Neither Brittany nor Brandon had the credits to graduate from North Meck in June – and neither has yet graduated, although Brandon is back at school. None of the four is working, and none at this point has enrolled in college.
Also, there is tension between the W.I.S.H. program and the children, who believe the donated money should have gone directly to them instead of having the program make judgments on needs vs. wants. Brittany, in protest, has yet to attend a meeting with the W.I.S.H. team volunteers.
It has been bumpy, even ugly at times. It may be disheartening, too, for those of you who donated money and are reading this now. It certainly has been for the volunteers who raised their hands to work with the family.
“They say, ‘I didn’t know it was going to be this hard,' ” says W.I.S.H. official Lisa Howell.

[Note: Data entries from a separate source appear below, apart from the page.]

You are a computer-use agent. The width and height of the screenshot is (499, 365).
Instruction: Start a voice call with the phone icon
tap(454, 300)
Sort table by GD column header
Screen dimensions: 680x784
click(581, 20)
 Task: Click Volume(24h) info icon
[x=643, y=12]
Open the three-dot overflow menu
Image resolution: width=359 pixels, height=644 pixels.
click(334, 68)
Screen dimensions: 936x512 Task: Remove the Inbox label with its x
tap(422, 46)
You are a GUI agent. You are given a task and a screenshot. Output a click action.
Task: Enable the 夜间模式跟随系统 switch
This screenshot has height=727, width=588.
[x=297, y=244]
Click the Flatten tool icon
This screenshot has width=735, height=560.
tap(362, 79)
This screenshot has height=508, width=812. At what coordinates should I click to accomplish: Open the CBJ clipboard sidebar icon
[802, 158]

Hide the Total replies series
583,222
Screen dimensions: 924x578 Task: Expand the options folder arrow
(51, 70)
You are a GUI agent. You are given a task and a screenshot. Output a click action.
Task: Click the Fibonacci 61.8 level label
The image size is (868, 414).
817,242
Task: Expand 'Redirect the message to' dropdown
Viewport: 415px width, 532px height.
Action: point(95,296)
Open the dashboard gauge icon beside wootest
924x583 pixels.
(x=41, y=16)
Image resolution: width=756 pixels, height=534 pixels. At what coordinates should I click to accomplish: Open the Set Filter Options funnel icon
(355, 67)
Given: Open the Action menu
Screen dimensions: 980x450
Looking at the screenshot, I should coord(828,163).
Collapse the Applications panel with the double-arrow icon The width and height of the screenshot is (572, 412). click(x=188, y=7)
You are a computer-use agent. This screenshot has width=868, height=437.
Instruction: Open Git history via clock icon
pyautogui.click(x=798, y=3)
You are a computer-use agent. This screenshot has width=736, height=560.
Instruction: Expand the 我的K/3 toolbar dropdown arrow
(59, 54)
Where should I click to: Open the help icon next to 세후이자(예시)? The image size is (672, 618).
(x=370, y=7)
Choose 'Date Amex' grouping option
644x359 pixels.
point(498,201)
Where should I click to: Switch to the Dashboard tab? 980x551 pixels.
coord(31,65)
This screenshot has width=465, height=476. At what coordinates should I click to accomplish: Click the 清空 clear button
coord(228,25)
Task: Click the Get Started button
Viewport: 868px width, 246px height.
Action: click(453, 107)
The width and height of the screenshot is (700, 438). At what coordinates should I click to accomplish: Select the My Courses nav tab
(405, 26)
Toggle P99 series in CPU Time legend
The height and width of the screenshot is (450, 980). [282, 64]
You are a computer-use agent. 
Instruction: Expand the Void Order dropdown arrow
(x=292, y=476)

It usually is. When we decide to give our money and our time, we often confront a gap between our lives and those lives caught in generations of poverty. It’s a gulf that involves not only money, but different expectations and definitions of success, different emphasis on the tools needed to get there – and a shortage of models who can show how it’s done.
Our good intentions can’t overcome that, not in six months. Our assumption that donations would quickly go toward the next, logical step of college?
“That may not be a realistic expectation,” says W.I.S.H. executive director Darren Ash.
So what do we do about the Lockharts?
They are 17 and 19 and 20 and 21 – still kids, really – and they sat in their dining room recently and talked about their lives and struggles.
And yes, they say, they are struggling. They appreciate the donations people made this spring, but they don’t like that strangers are telling them how to spend money that other strangers gave them. “That’s about the whole issue we have,” says Brittany.
They are adjusting, perhaps, to that reality. The brothers have attended meetings with the W.I.S.H. volunteers, and Brian, the oldest, has worked to get his driver’s license and is planning to enroll at Central Piedmont Community College in January. Brittany says she’d like to go to cosmetology school then.
She says, too, that she will attend the next family meeting with the team.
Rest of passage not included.